Please don’t confuse a repeatable sales and marketing process with things like the stages of a sale.  While I’m a big fan of a lot of sales training programs out there (and they’ve certainly inspired a lot of my thinking over the last 20 years), they do not represent process.  At best, they represent stages.  Whether you’re talking about Tom Hopkins, Brian Tracy, Miller Heiman, Neil Rackham, Sandler, Huthwaite, Bosworth, et al; they demonstrate stages, not repeatable process (please note, it is not my intention to slight any of these fine organizations, I think they all do a very good job).

Think about this for a moment.  If you were interviewing an operations manager, front line worker, accountant, controller, CFO, or virtually any non-sales and marketing position and they said something like the following, would you hire them?

“Before you hire me, I want you to know that I have my own way of doing things.  It’s worked for me for years so I’m going to do it my way, rather than yours.”

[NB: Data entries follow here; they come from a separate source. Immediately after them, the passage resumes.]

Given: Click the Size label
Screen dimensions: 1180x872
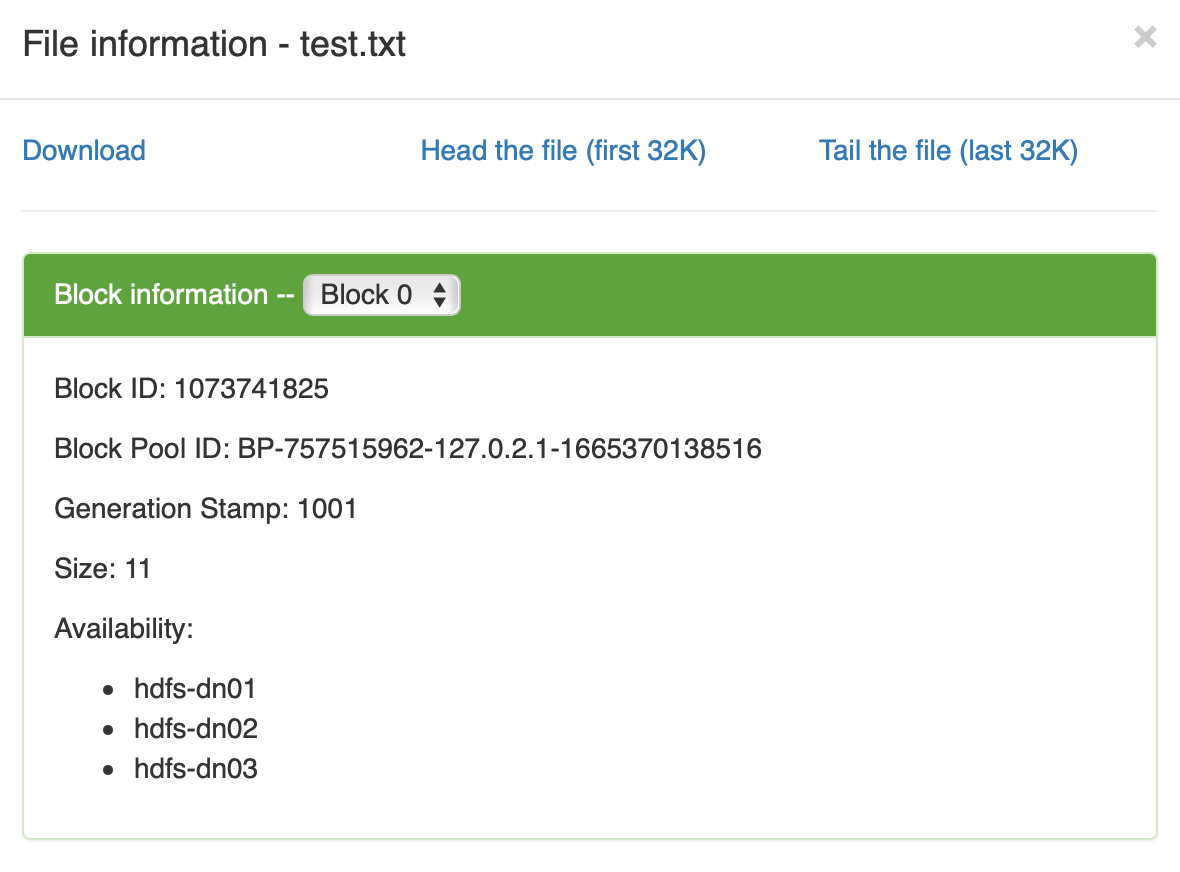Looking at the screenshot, I should click(x=84, y=569).
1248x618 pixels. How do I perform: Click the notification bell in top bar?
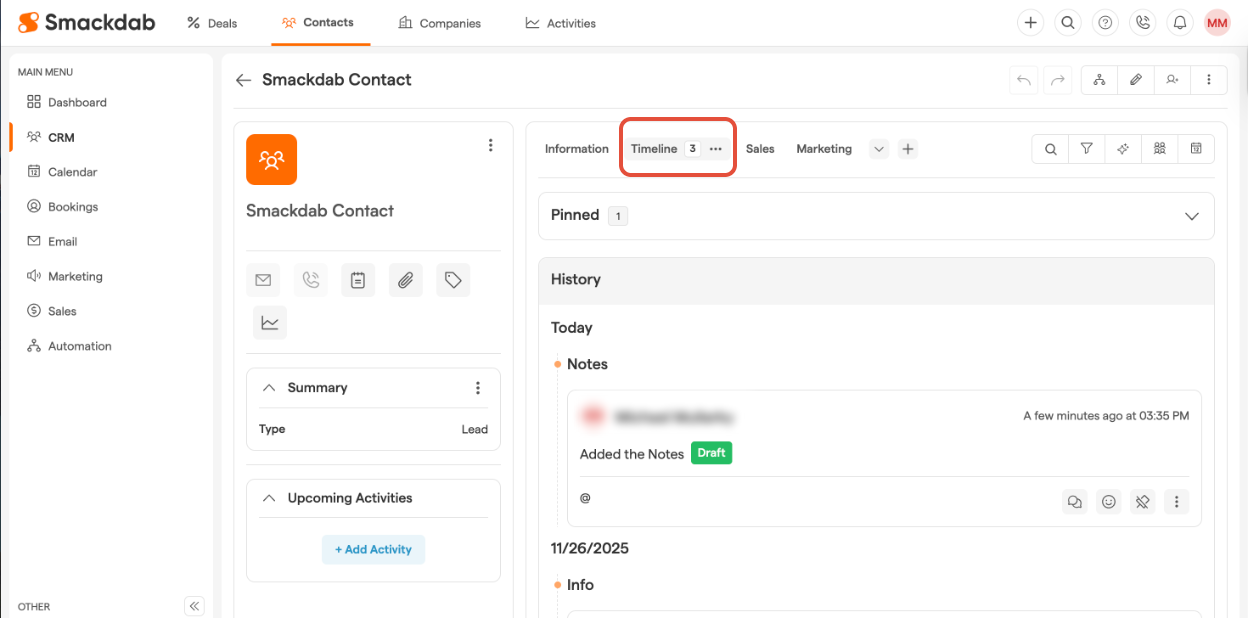pyautogui.click(x=1180, y=23)
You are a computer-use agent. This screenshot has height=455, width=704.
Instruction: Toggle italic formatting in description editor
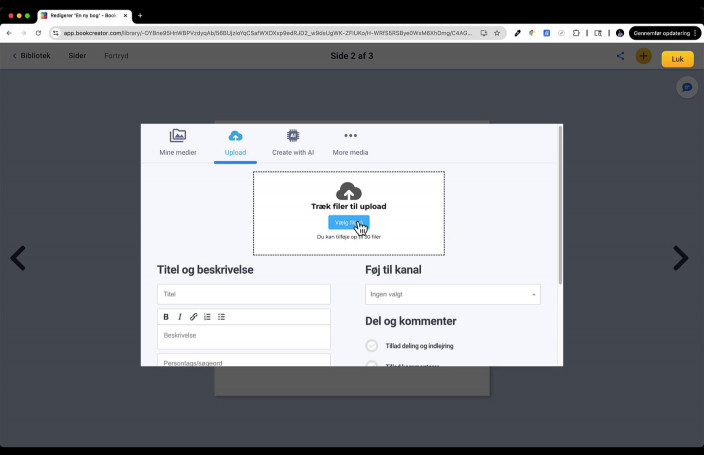coord(180,317)
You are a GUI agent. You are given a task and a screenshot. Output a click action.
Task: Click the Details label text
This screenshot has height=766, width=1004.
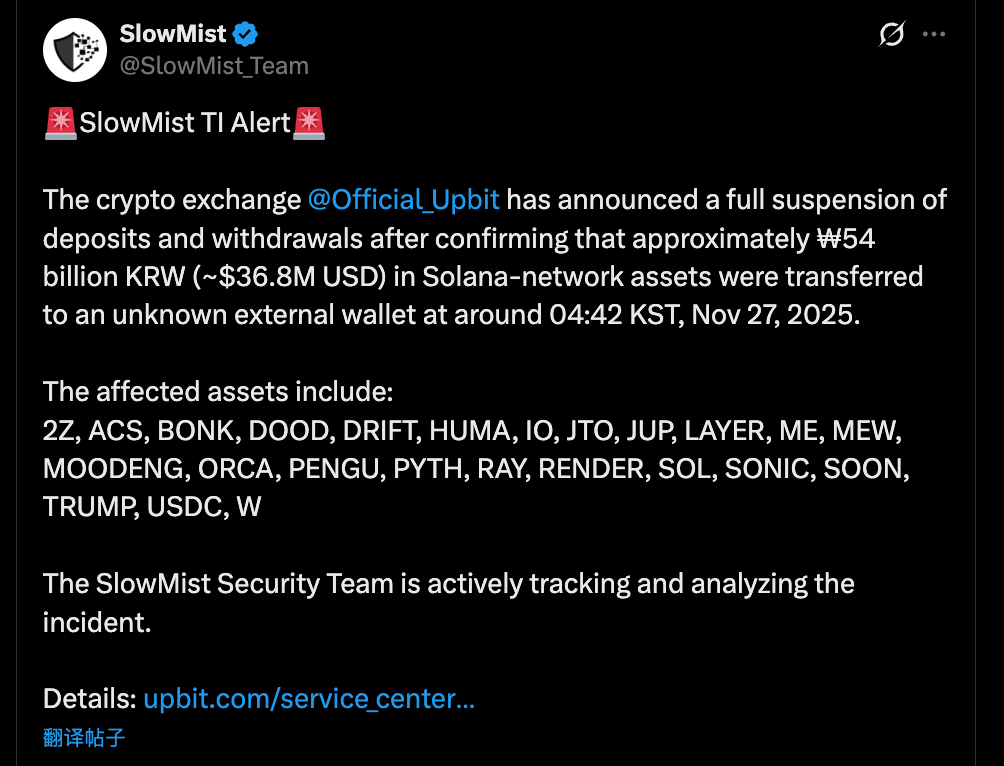(88, 698)
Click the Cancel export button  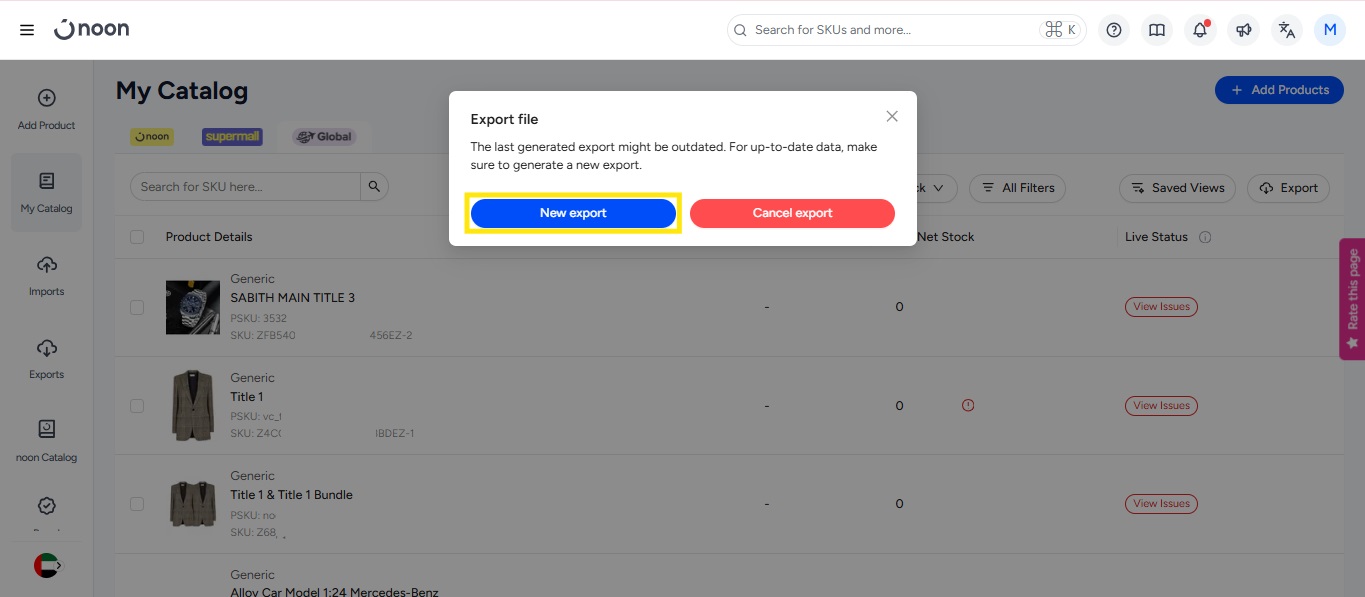click(x=792, y=213)

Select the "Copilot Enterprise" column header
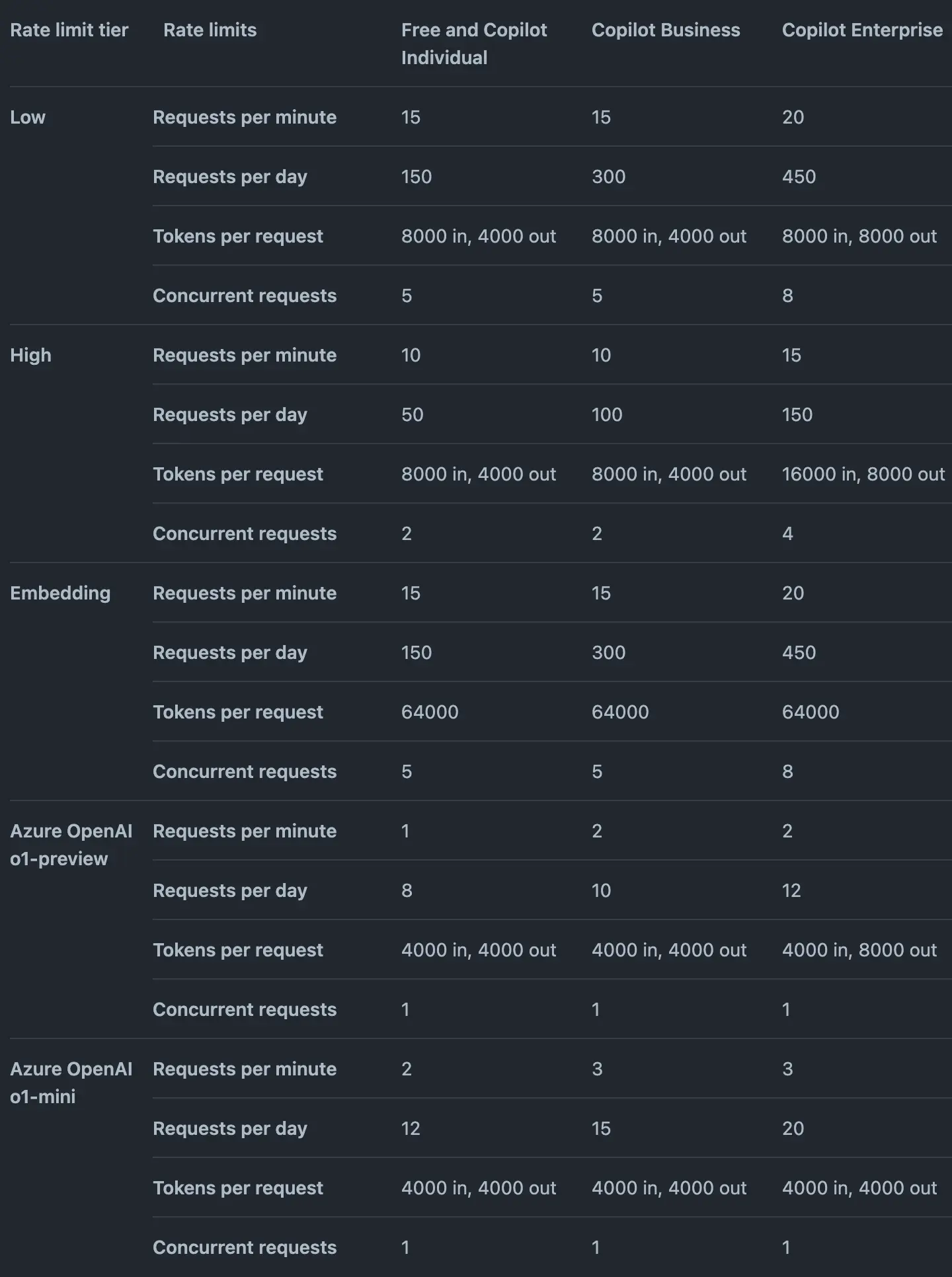[x=861, y=30]
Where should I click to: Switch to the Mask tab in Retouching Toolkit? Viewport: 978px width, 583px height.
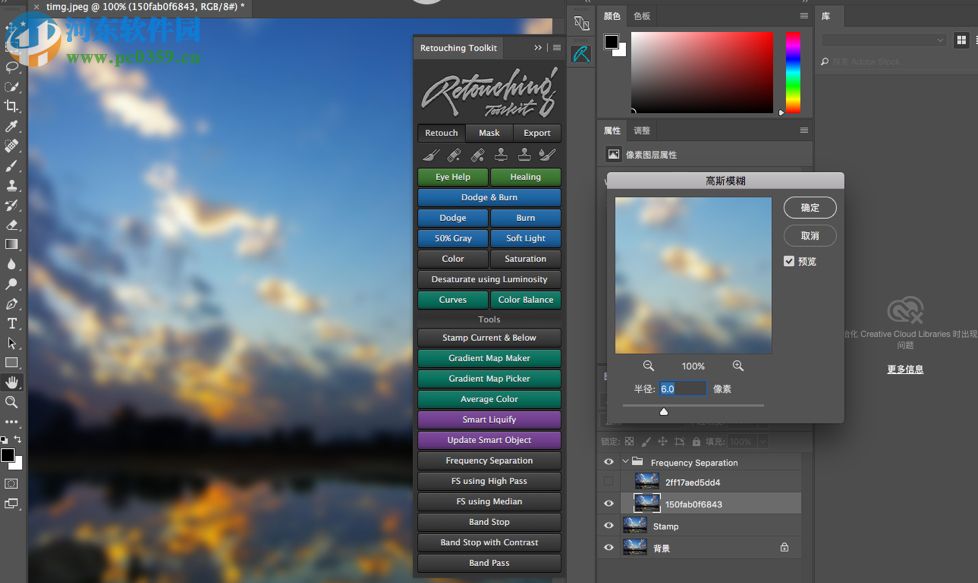[x=488, y=132]
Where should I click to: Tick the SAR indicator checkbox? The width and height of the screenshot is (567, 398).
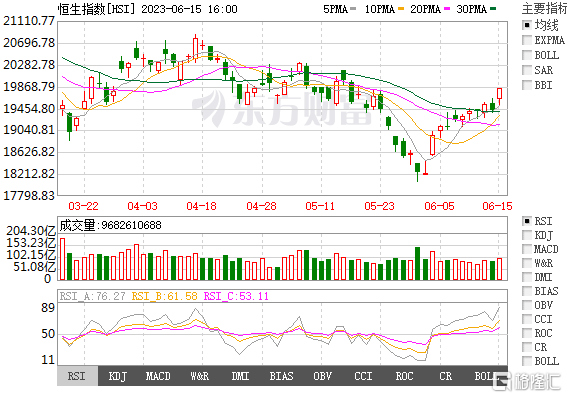527,70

Of course not.  Can you imagine an accountant saying they find GAAP just a little too constraining, so they’ll just ignore it (oops, I guess that’s what happened at Enron)?  But companies let salespeople do this everyday.  An effective process makes a decent salesperson good, a good one great, and a great one a superstar.  (A superstar by the way is merely a great salesperson who follows a process – whether it’s a stated process or not.)

The reason a process works and is so critical is that an effective process introduces constraints.  Constraints, properly applied, force increased focus – which leads to more depth.  A salesperson can only create demand by going deeper than their competitors do.  These constraints create predictability, which is critical to effectively allocating resources (which for a salesperson really comes down to time).  As author, professor, and consultant Jim Collins has said, if you take the person out of the process, the person is no longer as good.

Further, a repeatable process is, by definition, trainable and coachable.  This means that you can hire people who fit a particular profile (as done in any top notch hiring process, and a subject I’ll write about shortly) and teach them how to do this.  This makes the position hirable and it enables a company to ensure it can continue to grow.

The problem that the vast majority of small and mid-market businesses (SMB) have is that they have neither the time nor the expertise to create such a system.  So they either rely on the salesperson to “figure it out,” have absolutely no system or overly rely on the “systems” presented in sales training programs (which as I’ve already mentioned are not adequate substitutes for process).

I know this because for the last five years a core focus of my company has been helping SMBs create these systems, and we’ve been helping companies make their sales teams professionals and Demand Creators.